= Goal of the exercise =
Please print, exactly, only the lines in the entries below from the line that has "Where should I click to: Share" through the line that has "Instruction: Click folder". Pictures don't go in.

Source data START

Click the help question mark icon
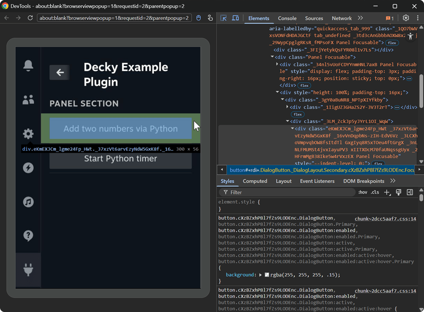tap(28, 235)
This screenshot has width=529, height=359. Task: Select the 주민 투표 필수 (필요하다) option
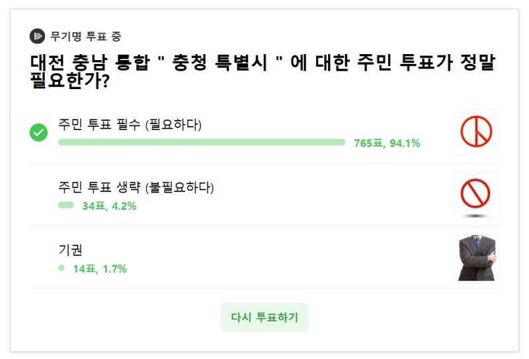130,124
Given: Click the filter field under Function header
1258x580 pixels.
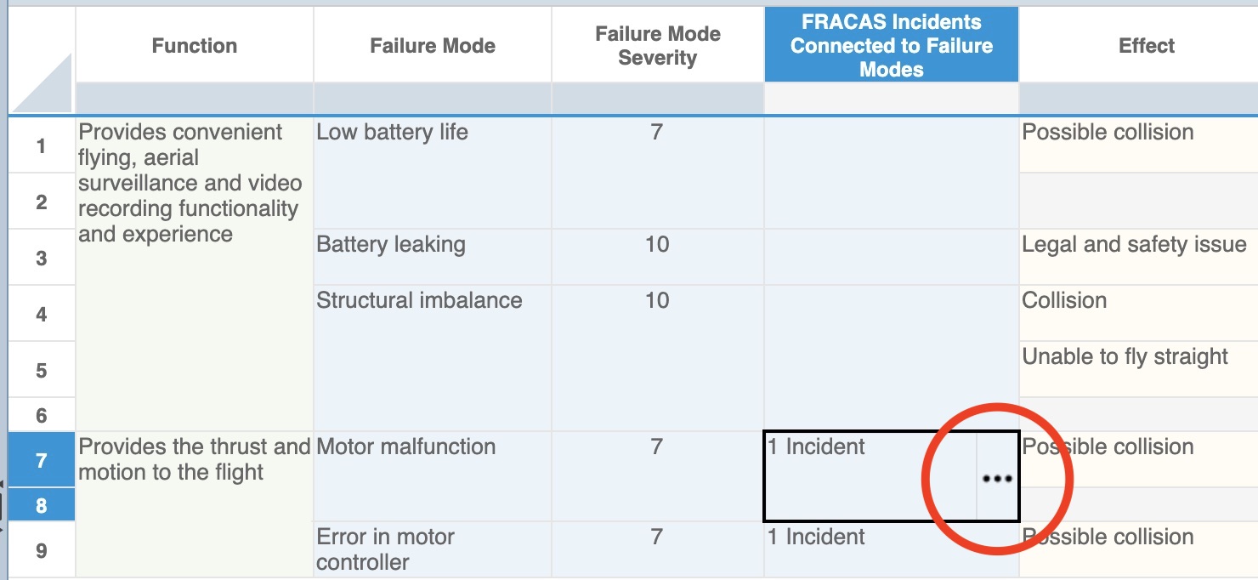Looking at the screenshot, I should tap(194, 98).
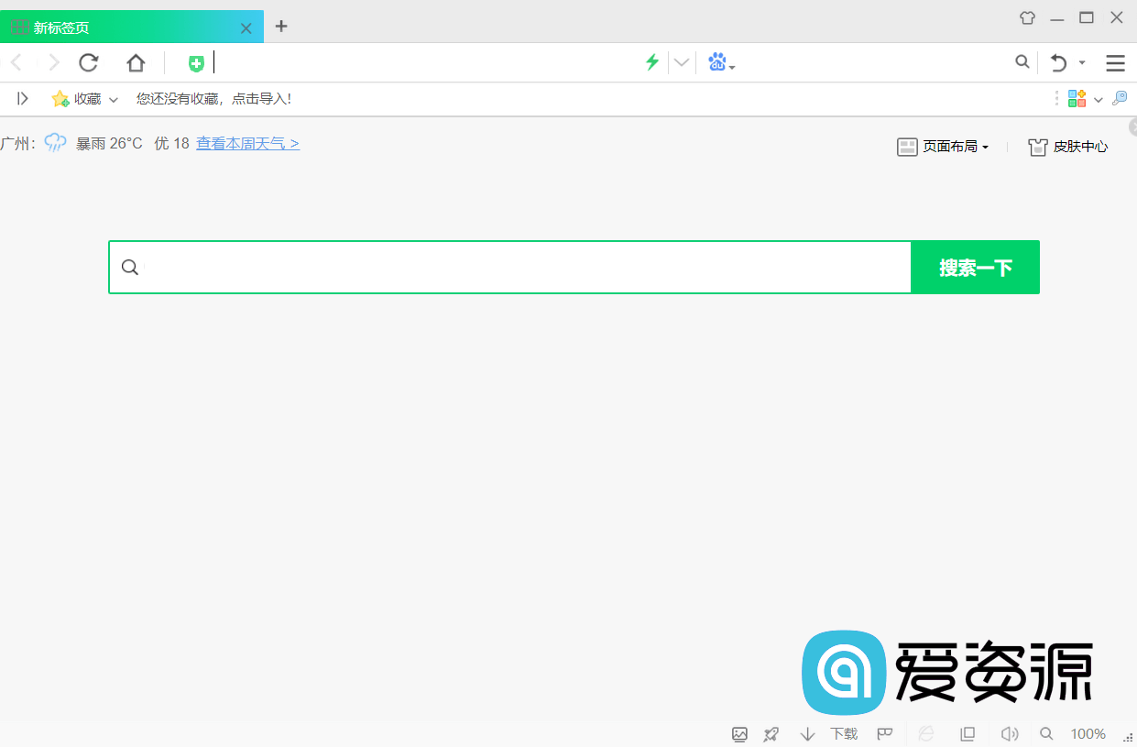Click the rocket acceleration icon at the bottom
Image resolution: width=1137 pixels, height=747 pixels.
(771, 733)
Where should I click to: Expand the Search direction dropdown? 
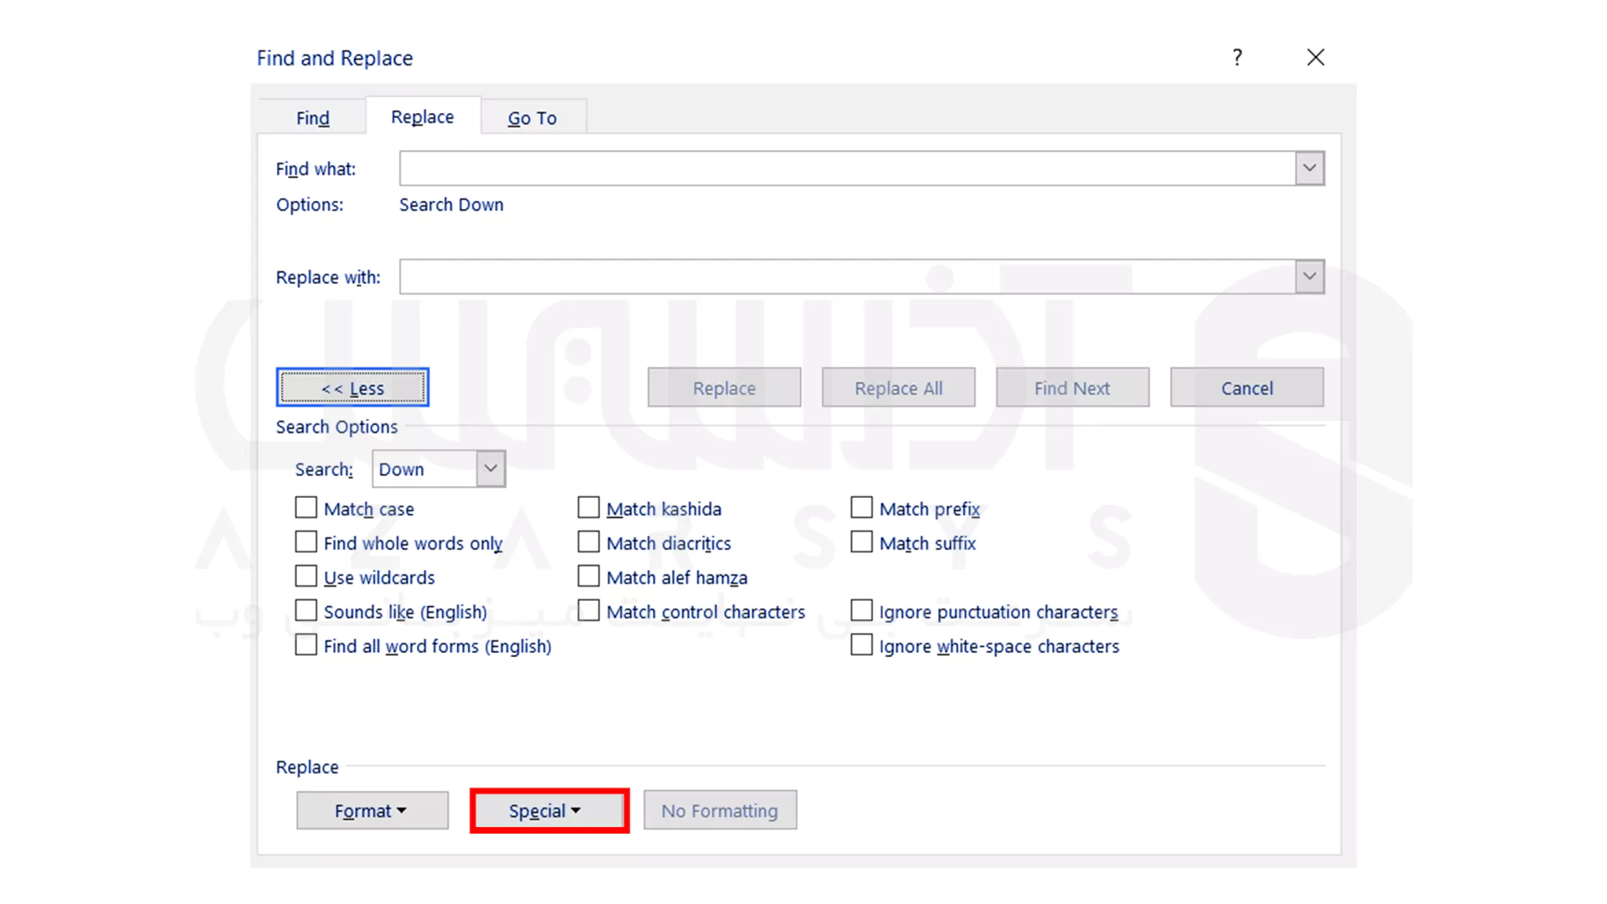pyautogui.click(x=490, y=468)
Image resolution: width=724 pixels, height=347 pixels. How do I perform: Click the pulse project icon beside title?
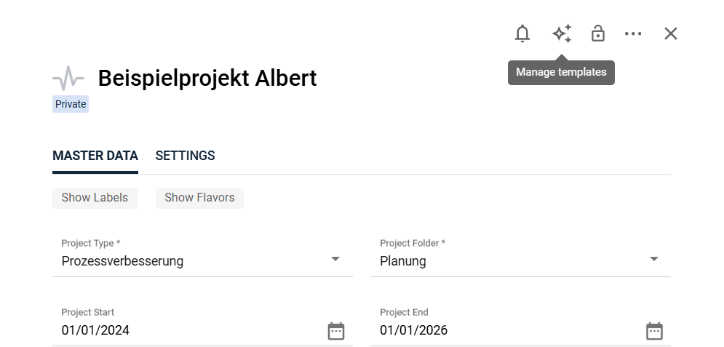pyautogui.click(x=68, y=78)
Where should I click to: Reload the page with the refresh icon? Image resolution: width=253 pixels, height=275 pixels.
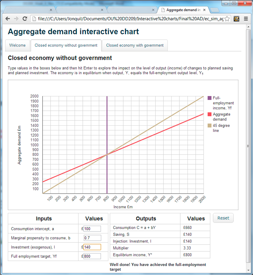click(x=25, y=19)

Source data END
Source data START

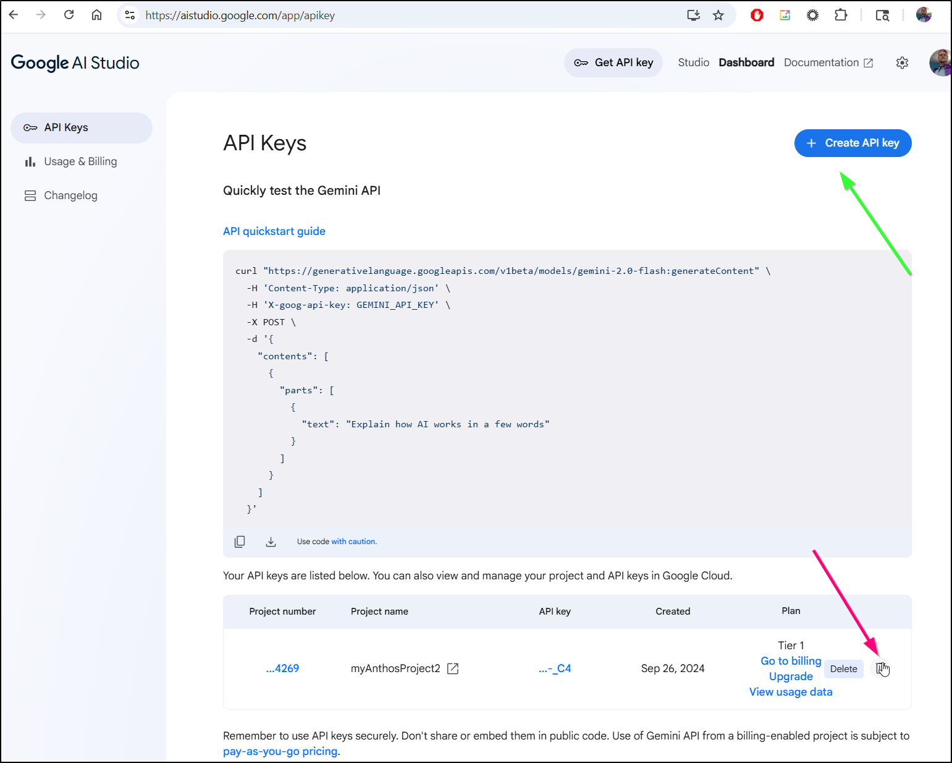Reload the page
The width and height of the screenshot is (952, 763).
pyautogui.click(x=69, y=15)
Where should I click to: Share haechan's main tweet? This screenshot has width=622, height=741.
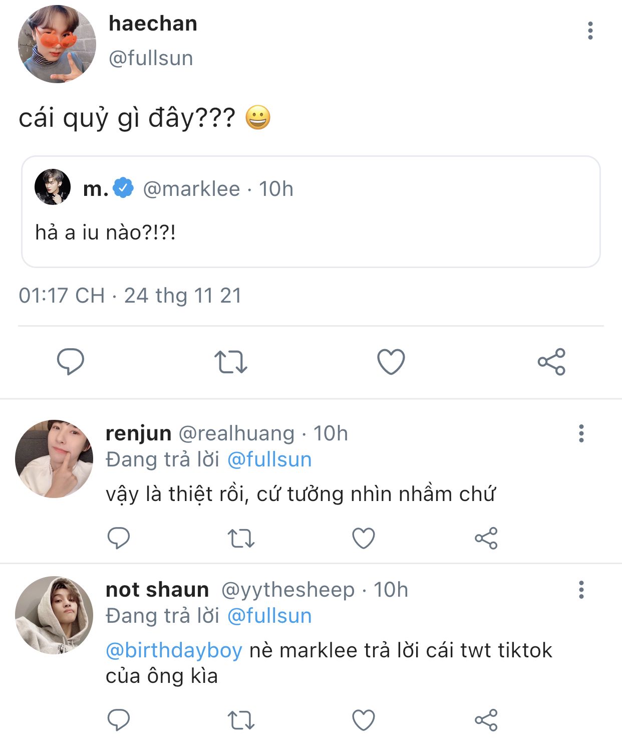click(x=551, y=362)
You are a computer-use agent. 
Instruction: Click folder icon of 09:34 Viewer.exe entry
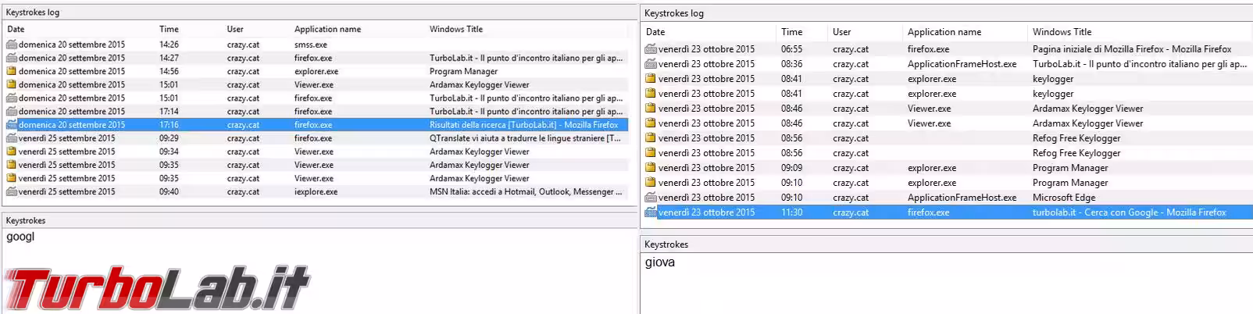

Source data END
Source data START

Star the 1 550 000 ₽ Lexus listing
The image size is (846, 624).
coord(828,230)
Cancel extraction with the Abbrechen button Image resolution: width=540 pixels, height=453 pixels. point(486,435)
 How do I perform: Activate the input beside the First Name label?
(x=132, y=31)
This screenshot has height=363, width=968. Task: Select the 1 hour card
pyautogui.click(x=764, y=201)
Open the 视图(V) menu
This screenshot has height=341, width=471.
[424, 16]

Source data END

= Exercise output =
Where should I click to: Share haechan's main tweet? This screenshot has width=622, height=741.
click(x=551, y=362)
You are a computer-use agent. 
Instruction: Click folder icon of 09:34 Viewer.exe entry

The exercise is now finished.